Rewrite every line of the rows below as a numbered list. Skip blank lines and leave the pictures out.
• • •
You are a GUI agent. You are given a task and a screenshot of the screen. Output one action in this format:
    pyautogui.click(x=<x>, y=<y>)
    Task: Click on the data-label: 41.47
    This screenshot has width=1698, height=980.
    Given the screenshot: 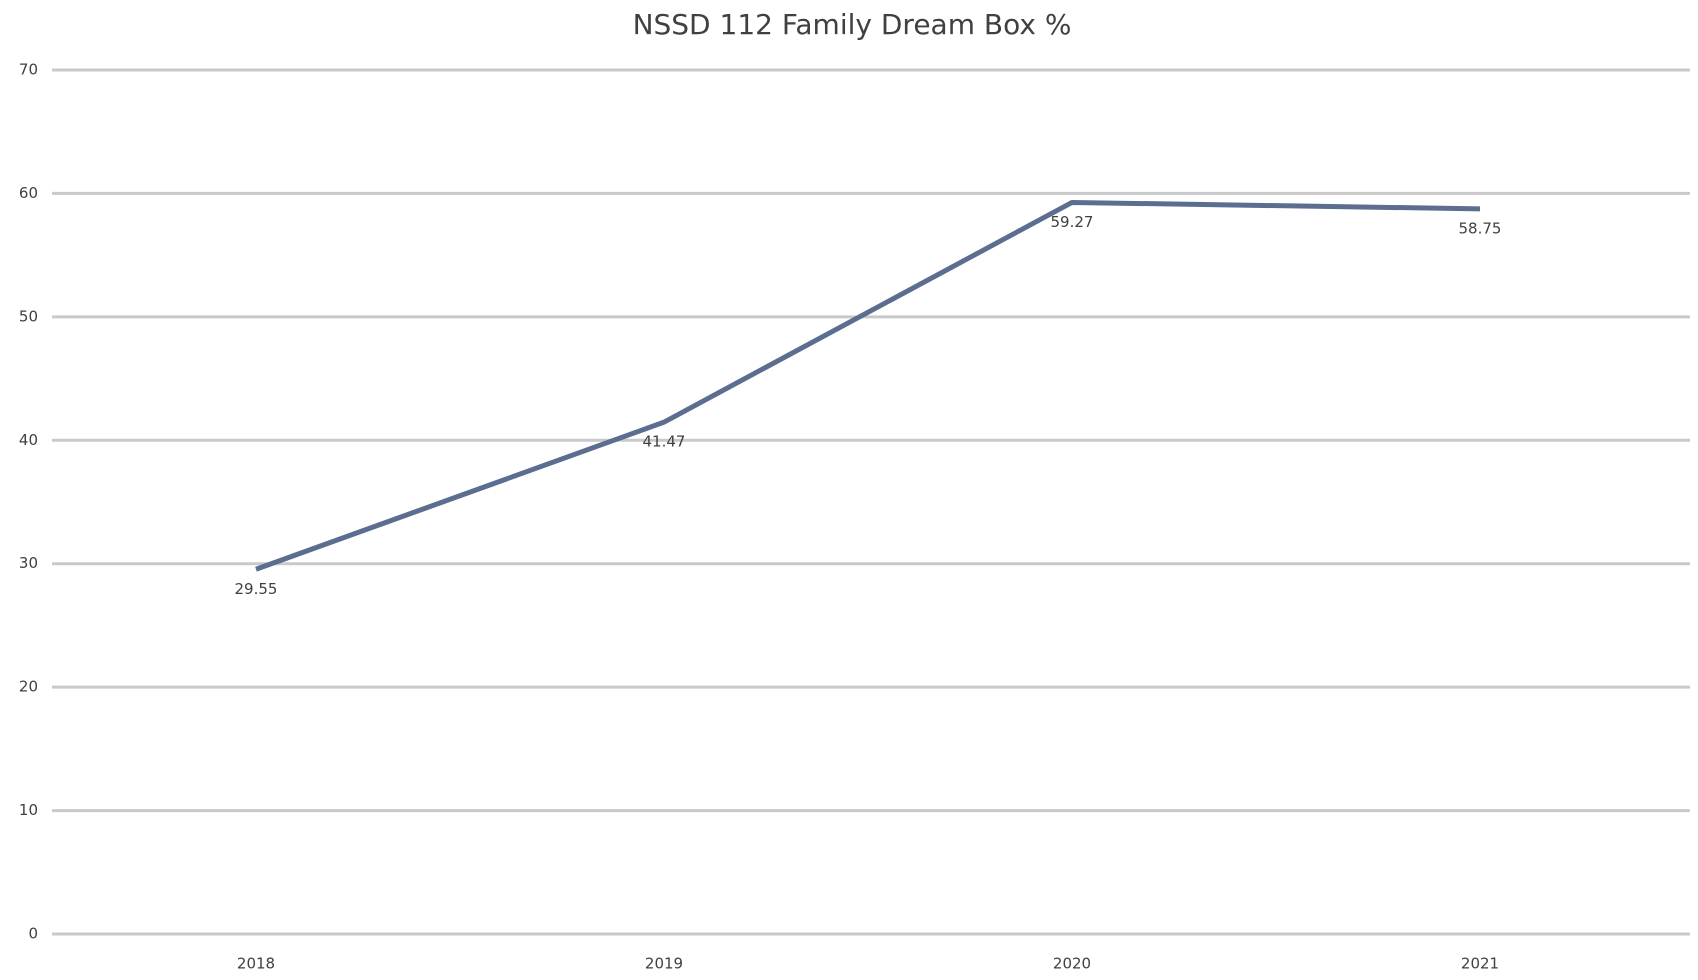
• • •
## Written solution
1. You are a GUI agent. You are given a task and a screenshot of the screen. Output one action in this format:
2.     pyautogui.click(x=<x>, y=<y>)
3.     Task: Click on the data-label: 41.47
4.     This screenshot has width=1698, height=980.
5.     Given the screenshot: 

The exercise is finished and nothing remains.